Chop Chop Ninja World Review 

What is a chop chop ninja, anyways?

Chop Chop Ninja World has a somewhat quirky title. Chop Chop Ninja, the first release in the series, is part of an entire line of “Chop Chop” games. The Ninja part is self-explanatory, and I suppose we can chalk the “Chop Chop” up to poor branding. The World part of the title is the most significant distinguisher, as it seeks to establish a link between ‘Chop Chop Ninja World’ and Super Mario World.

As unlikely as it may sound, Chop Chop Ninja World does a good job of representing the ideals of its namesake. Sadly, the limitations of the platform and current conventions in game pricing place the game in a compromised position.

You play the Ninja, the one person capable of restoring an entire kingdom. Much like Mario titles, the game breezes through its story in favor of thrusting the player into the action. The game is set across a series of levels and challenges in which the player leaps across platforms and engages in combat. Battle is a simple affair in Chop Chop Ninja World, one that largely consists of tapping as rapidly as one can on enemies to destroy them. Movement and jumping are also handled via taps on the screen, making it easy to misstep in a game that sometimes requires precision leaping. The game’s page on the app store makes sure that prospective players understand how much of the device’s power Chop Chop Ninja World requires. The game certainly ran poorly on my iPhone 4 to the point where stutters would interfere with combat or platforming. Outside of the game’s neat physics system, I don’t see where the graphical tradeoff is coming from.

The game did perform well on my iPad 4th generation, but that probably shouldn’t come as a surprise. Some of the art assets didn’t seem up to retina quality, and the larger screen reveals some shortcuts in things like design of dialogue boxes. I even had a strange bug where a story player was swapped out with a grunt and I could not progress.

Chop Chop Ninja World isn’t just a simple Mario homage with combat and some hitches in technical implementation, though. The game also solves one of my problems with the Mario franchise, one that we saw magnified in the recently release New Super Mario Brothers 2. What the hell are all the coins for?

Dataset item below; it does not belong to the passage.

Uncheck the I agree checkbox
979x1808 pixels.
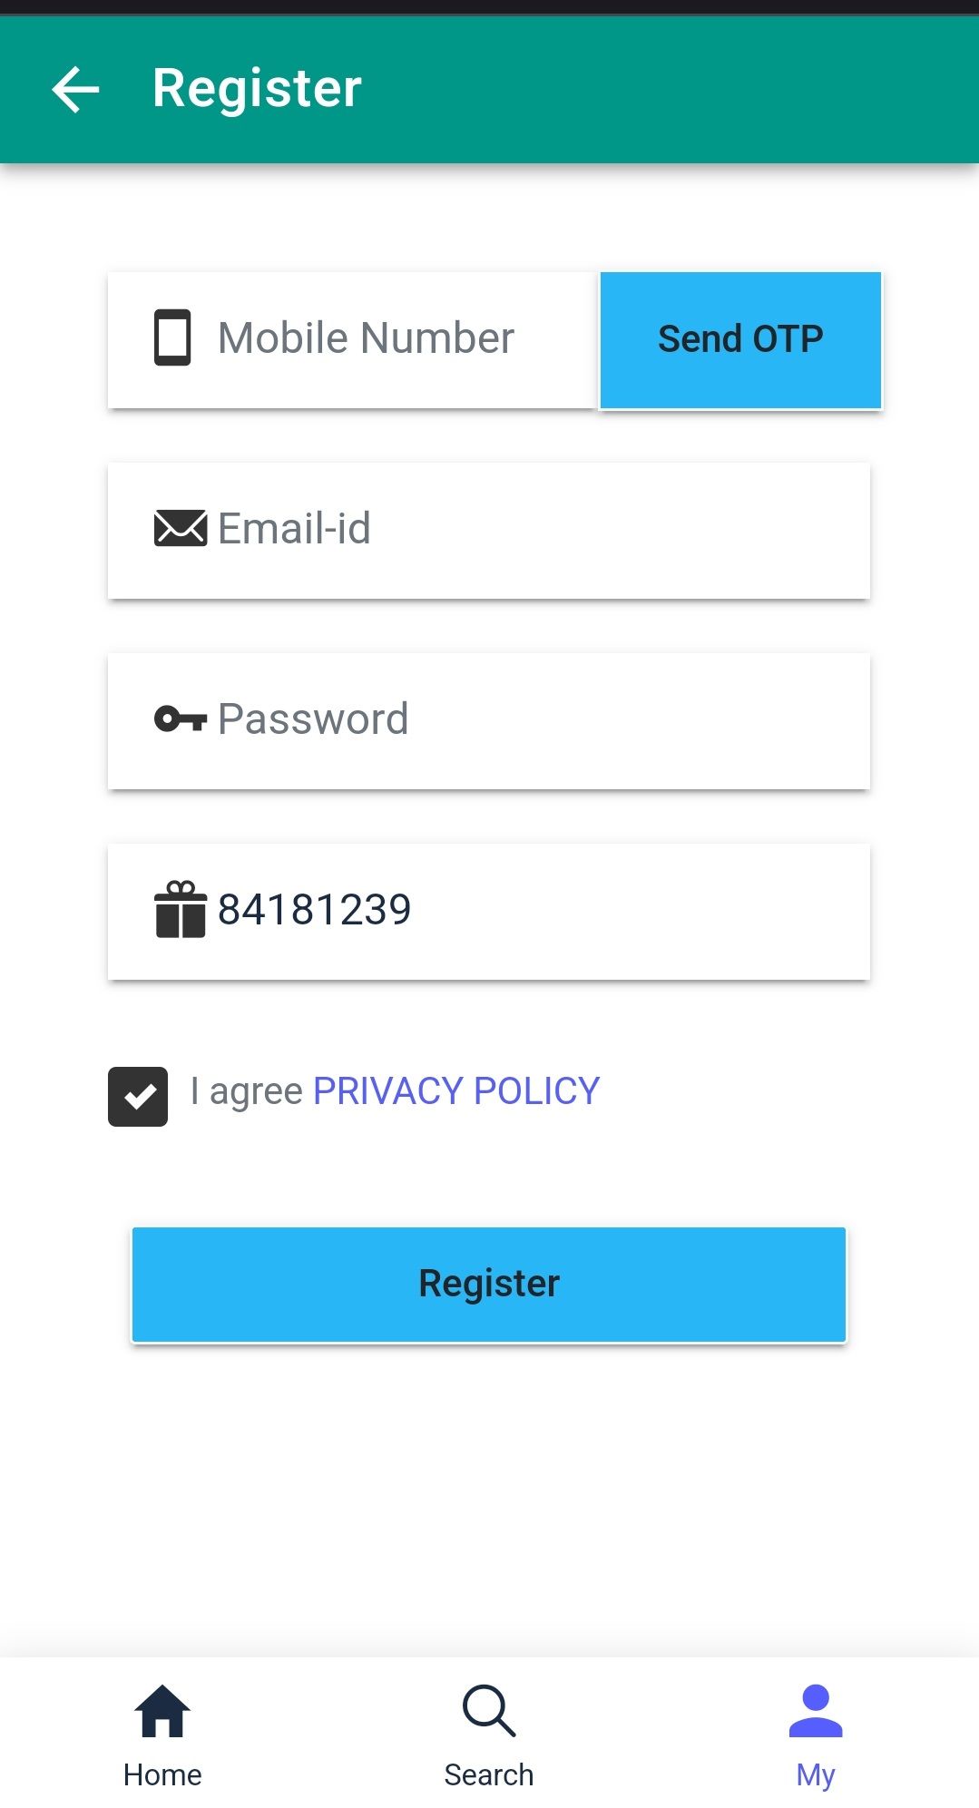click(x=138, y=1096)
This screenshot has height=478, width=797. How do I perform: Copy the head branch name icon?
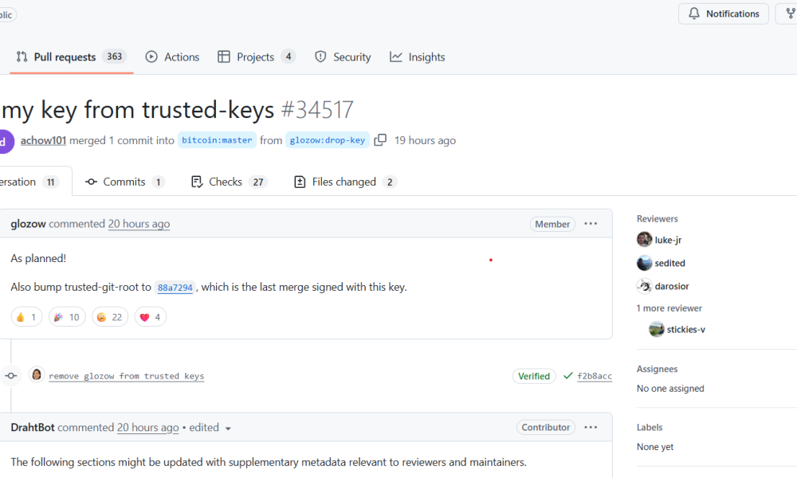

Ninja World gives the player something to do with accrued coins, and that is the restoration of their kingdom. It takes something that was meaningless and tired in other games, and attaches a more exciting prospect to it. Players use gold to purchase buildings, decorations, and items. The game has a small scale city building simulation bolted on to a Mario style platformer. Once I realized exactly what the developer had done, I was excited about the possibilities. This isn’t a new idea; Act Raiser was a pioneer in the simulation + action platformer arena ages ago on the Super Nintendo. Still, Chop Chop Ninja World is one of very few games that attempt to walk this genre bending line.

The game is mostly successful in its genre mashup, and I found that the ties between the two modes were sufficient to keep me interested in furthering my progress within the simulation layer. I was also very happy with the puzzle elements the game introduces a few levels in. I don’t think Chop Chop Ninja World has the level of control needed to stand fully on its own as an action platformer, and nor does it have the depth of interaction to stand by itself as a city builder. I won’t say that the game is greater than the sum of its parts, but it is fair to say that it benefits from being a hybrid experience.

I wish I could leave it at this. Chop Chop Ninja World is a decent game with technical problems, a lack of necessary precision in control, and some fresh ideas, and for all of that I can say the game is okay. However the freemium nature of the game can’t be ignored. I have certainly had my share of struggles with both freemium games, and paid games that include additional paid elements. Chop Chop Ninja World is free, and if it remains free I can’t begrudge it for asking the player for money during the game experience. However; ads are entirely too obtrusive in the game. I have accidentally clicked through several times- which is quite a game breaking experience. Ads pop up without warning, fill the entire screen, and force you to rotate your device. I have even been shot to Safari without clicking on anything.

The other freemium elements in the game I can bear, even though I found myself running out of potions suspiciously quickly I do think this is the kind of game you can get most of the way through for free and without sitting around waiting for a bar to fill up. The ads, though, are crippling. Can I just pay $.99 to be rid of them and have a smoother game experience? I searched for quite a while looking for that option, but it doesn’t seem to be present. Maybe it says something about Chop Chop Ninja World that I would want to do that.